Stock in Quindell (QPP) plunged yesterday after a barely known American investor, Gotham City, issued a damning report on the AIM-quoted outsourcing company, labelling it a “country club built on sand”. The company’s lawyers promptly replied, indicating that the claims were “false and malicious”. The US website responded by calling those allegations “defamatory”. The London listed firm has had a difficult year, with its share price having been punished by an opaque derivatives deal. As well, critics point to the poor track record of its founder at other quoted companies, such as The Innovation Group, The Times writes.

The US has dispatched hundreds of troops to Eastern Europe for manoeuvres. The order came after Kiev accused pro-Russian separatists of torturing and killing two persons and having shot at one of its aircraft. Hence the decision to try and reassure America’s allies in the region. The Kremlin issued no response, The Wall Street Journal Europe reports.

Business Secretary Vince Cable has issued a warning to the paymasters at Britain’s largest companies that they must do more to keep a lid on executives’ pay, lest he be forced to take “further action”. It is for this reason that the government will be scrutinising this year’s AGM season, he said in a letter to the Chairman of the remuneration committees of the FTSE 100. His hope is that a “new approach” will be self-evident, The Daily Telegraph.
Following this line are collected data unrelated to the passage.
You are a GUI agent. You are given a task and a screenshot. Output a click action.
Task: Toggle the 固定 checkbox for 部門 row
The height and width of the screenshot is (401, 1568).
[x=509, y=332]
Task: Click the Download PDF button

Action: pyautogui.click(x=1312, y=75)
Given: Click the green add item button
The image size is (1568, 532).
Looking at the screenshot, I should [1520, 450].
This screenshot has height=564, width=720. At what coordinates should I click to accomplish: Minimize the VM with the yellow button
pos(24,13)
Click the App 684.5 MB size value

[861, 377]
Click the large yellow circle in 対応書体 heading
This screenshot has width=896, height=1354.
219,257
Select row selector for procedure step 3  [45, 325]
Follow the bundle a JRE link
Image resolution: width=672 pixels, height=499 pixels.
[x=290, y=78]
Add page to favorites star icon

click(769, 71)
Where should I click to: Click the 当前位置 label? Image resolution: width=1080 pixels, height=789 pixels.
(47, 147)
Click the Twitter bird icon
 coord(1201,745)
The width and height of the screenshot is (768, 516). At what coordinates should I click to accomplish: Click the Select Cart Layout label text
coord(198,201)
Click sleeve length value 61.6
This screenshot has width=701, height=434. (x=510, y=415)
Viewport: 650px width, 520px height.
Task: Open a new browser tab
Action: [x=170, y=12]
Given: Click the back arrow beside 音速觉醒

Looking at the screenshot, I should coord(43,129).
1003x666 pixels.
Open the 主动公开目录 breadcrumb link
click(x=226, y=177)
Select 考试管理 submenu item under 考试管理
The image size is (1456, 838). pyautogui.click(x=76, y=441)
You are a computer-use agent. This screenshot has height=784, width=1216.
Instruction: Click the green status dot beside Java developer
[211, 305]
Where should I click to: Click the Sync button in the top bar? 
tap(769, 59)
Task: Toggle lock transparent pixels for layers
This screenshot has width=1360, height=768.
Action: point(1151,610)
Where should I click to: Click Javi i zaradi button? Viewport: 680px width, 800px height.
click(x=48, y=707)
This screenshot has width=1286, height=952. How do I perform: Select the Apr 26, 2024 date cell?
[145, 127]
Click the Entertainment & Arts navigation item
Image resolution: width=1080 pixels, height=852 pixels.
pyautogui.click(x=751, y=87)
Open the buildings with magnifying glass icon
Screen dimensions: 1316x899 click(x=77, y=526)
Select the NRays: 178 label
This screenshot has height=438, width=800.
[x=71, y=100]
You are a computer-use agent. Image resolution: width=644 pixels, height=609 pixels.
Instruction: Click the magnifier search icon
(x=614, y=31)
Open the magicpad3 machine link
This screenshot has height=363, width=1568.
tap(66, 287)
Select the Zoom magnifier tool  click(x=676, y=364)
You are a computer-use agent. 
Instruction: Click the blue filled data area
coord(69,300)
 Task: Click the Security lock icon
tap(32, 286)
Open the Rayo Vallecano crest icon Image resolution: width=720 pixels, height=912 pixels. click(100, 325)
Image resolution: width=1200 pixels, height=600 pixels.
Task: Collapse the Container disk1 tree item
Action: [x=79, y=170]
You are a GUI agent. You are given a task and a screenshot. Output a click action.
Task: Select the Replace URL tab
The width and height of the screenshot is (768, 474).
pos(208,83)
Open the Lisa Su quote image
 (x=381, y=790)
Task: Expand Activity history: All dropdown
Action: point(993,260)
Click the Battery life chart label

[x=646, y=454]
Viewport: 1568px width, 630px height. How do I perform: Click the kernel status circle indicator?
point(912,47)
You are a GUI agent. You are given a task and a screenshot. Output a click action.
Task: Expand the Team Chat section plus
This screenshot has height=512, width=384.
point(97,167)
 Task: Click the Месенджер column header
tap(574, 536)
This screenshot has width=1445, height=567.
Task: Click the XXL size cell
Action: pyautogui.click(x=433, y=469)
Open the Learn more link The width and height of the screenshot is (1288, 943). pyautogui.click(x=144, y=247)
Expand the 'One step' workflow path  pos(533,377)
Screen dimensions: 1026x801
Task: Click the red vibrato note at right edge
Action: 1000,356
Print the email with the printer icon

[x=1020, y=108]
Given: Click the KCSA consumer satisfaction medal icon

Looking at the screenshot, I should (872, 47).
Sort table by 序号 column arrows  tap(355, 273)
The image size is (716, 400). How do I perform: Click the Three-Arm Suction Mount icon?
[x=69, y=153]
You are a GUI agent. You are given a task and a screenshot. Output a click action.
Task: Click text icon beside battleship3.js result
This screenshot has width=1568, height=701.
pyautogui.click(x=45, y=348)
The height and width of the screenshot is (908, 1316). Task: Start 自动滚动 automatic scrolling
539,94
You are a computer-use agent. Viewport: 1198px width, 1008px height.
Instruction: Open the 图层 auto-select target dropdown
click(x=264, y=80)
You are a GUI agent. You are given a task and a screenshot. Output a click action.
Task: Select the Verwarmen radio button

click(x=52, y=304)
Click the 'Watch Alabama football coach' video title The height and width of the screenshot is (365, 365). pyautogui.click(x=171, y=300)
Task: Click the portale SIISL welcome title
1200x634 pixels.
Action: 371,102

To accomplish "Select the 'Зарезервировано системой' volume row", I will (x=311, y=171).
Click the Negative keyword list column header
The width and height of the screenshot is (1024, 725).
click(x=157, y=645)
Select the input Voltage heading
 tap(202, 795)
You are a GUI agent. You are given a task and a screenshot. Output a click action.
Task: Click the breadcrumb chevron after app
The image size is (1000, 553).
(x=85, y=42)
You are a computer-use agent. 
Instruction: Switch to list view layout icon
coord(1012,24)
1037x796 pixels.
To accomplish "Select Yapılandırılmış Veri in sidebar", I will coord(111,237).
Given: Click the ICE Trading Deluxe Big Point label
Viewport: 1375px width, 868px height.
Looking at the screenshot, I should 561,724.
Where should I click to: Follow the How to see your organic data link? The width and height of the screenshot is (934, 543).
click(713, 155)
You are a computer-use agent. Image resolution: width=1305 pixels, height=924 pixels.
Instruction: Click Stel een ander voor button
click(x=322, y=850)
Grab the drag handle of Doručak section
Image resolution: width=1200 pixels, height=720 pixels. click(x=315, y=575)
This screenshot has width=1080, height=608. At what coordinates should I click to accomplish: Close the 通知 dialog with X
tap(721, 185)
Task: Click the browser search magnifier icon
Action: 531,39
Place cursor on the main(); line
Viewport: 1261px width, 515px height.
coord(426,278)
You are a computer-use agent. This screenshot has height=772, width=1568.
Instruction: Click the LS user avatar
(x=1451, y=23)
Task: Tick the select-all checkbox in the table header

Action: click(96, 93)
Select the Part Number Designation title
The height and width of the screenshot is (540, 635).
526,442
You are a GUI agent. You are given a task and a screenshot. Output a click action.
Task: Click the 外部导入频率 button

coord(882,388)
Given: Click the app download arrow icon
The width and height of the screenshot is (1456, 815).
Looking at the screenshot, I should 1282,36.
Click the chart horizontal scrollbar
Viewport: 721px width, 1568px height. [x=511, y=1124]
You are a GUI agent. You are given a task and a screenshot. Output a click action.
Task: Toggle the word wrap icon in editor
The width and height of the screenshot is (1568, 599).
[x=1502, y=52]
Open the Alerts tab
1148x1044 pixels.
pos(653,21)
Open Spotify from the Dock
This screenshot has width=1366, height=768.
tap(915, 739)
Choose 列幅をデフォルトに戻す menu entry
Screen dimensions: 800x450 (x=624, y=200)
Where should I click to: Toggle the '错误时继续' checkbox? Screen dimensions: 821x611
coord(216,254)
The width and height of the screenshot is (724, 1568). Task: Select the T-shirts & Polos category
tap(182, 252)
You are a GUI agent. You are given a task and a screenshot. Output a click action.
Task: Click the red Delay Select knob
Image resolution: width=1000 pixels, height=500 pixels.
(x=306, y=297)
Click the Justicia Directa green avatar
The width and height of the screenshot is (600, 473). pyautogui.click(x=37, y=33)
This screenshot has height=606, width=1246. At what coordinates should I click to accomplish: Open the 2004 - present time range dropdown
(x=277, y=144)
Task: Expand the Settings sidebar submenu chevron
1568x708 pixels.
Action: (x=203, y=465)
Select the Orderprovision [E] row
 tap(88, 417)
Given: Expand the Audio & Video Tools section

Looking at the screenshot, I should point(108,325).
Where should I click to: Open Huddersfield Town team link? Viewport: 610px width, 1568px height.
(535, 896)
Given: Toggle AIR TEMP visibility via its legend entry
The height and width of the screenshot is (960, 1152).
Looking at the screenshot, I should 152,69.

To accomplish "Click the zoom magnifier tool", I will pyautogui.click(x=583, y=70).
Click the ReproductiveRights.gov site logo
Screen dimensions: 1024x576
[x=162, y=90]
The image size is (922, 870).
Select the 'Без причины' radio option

Energy market regulator Ofgem has embarked on a campaign urging customers to shop around more, in an attempt to challenge the current culture of apathy. That follows on the heels of research showing that 45% of users believed that they had little to gain from switching suppliers. Dermot Nolan, Ofgem’s new chief executive, said: “We shop and compare prices for many things in life, yet we often don’t think to do the same when it comes to our energy bills, even when we could be saving around £200,” The Times reports.

In year-on-year terms net lending to businesses contracted by £500m during the three months to February. That marks an improvement on the £3.3bn annual fall seen in the three months before that. However, the bank funds which are vital to credit starved small and medium-sized businesses continue to be denied, forcing those towards other avenues to finance their growth. That was the conclusion reached by IHS Global Insight’s Howard Archer, although Bank did highlight that an increase in repayments by the property sector had contributed to the fall, The Times reports.